Saved entries:
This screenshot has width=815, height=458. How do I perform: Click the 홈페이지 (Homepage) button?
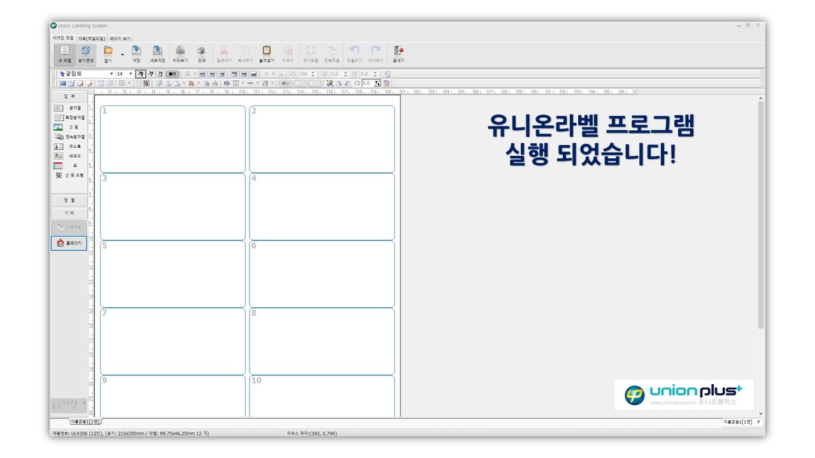[x=69, y=243]
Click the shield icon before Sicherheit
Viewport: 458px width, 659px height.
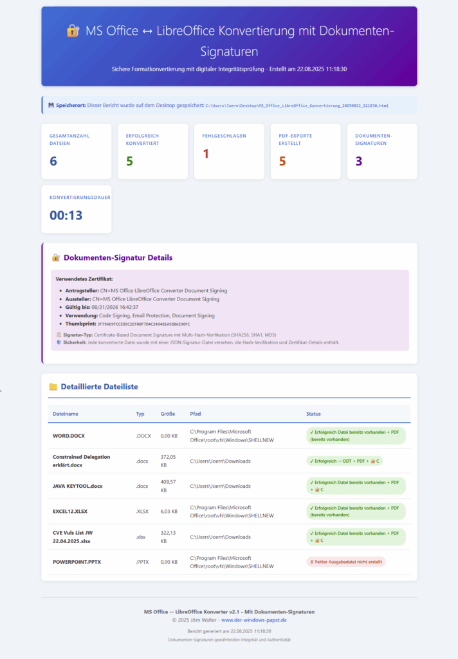[x=59, y=342]
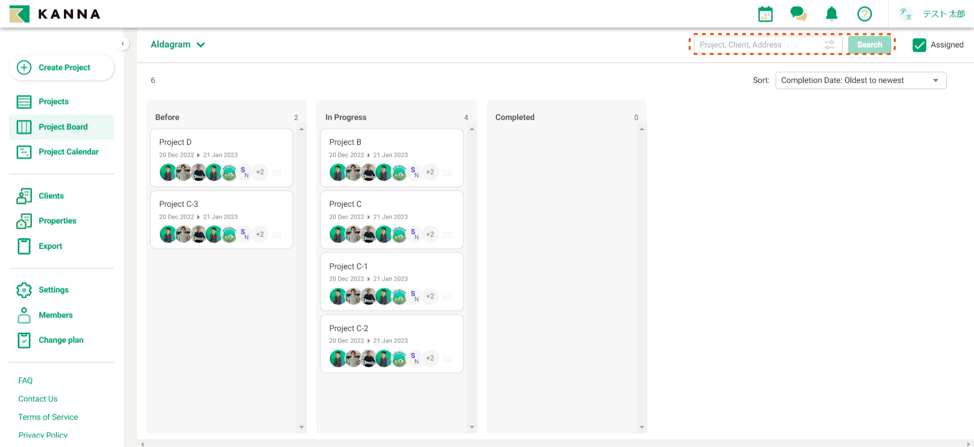Open the Terms of Service link
Image resolution: width=974 pixels, height=447 pixels.
48,417
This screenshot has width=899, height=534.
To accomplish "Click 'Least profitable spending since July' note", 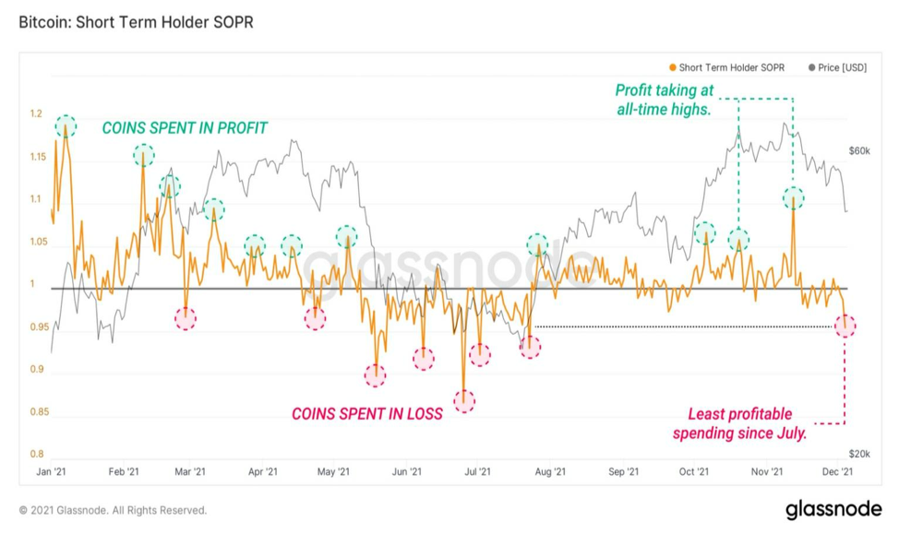I will [739, 423].

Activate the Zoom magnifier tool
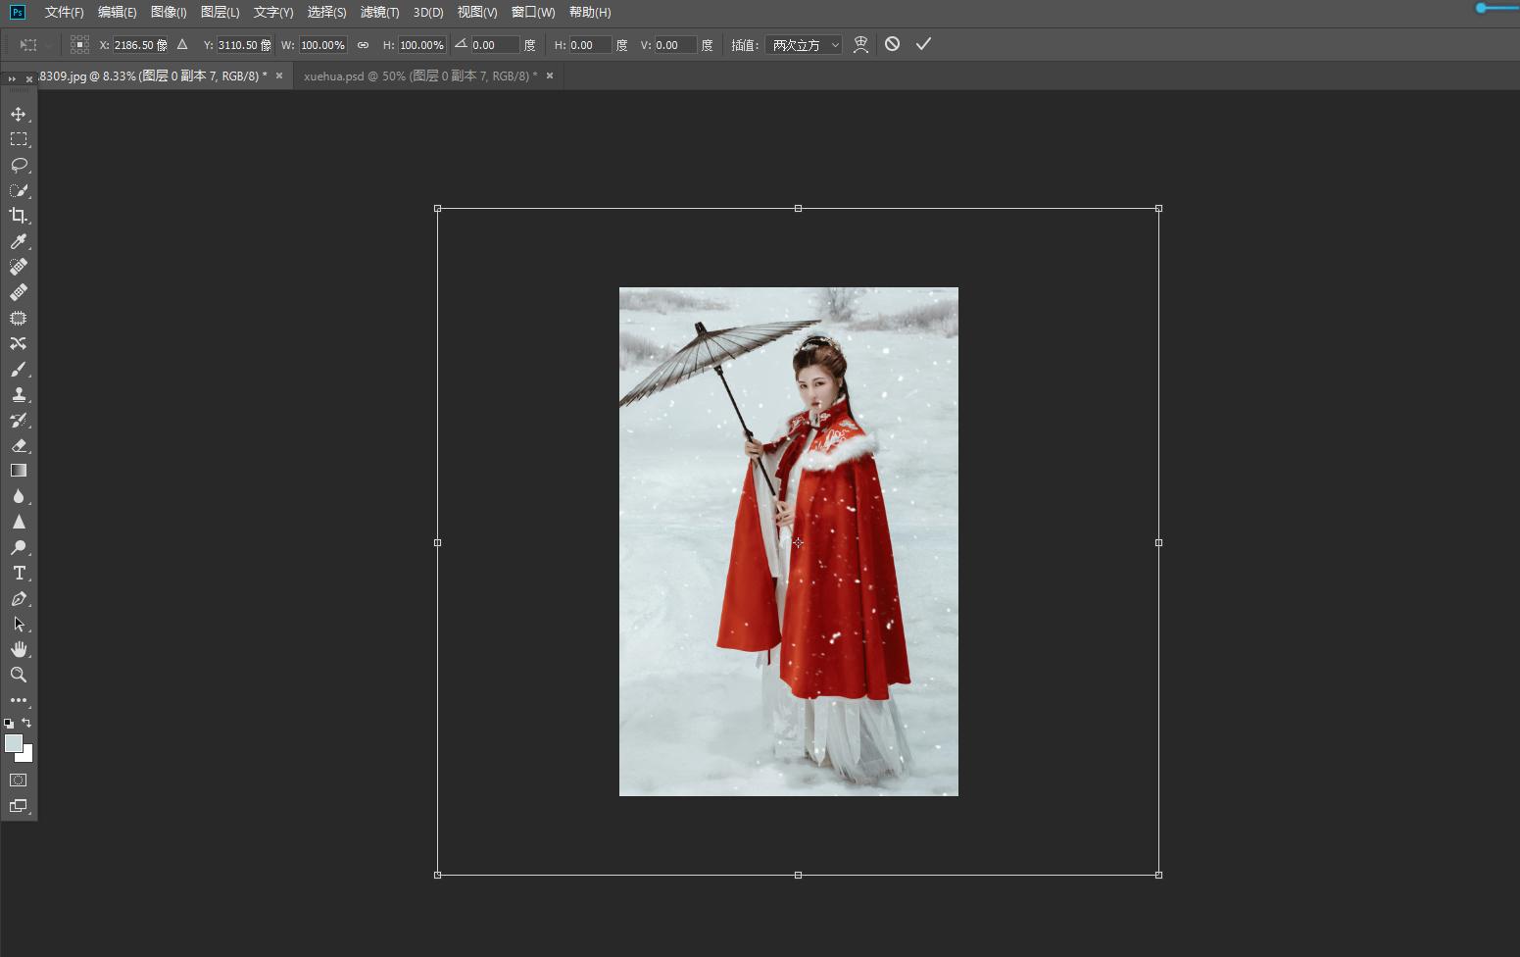coord(18,675)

:: Exercise directions ::
The answer is the lines above, word for word, from the first one through the one containing "Click the shield icon before Sicherheit"; it includes no pictures.

:: Reply ::
This screenshot has width=815, height=458. How do I perform: Click the 홈페이지 (Homepage) button?
[x=69, y=243]
Click the shield icon before Sicherheit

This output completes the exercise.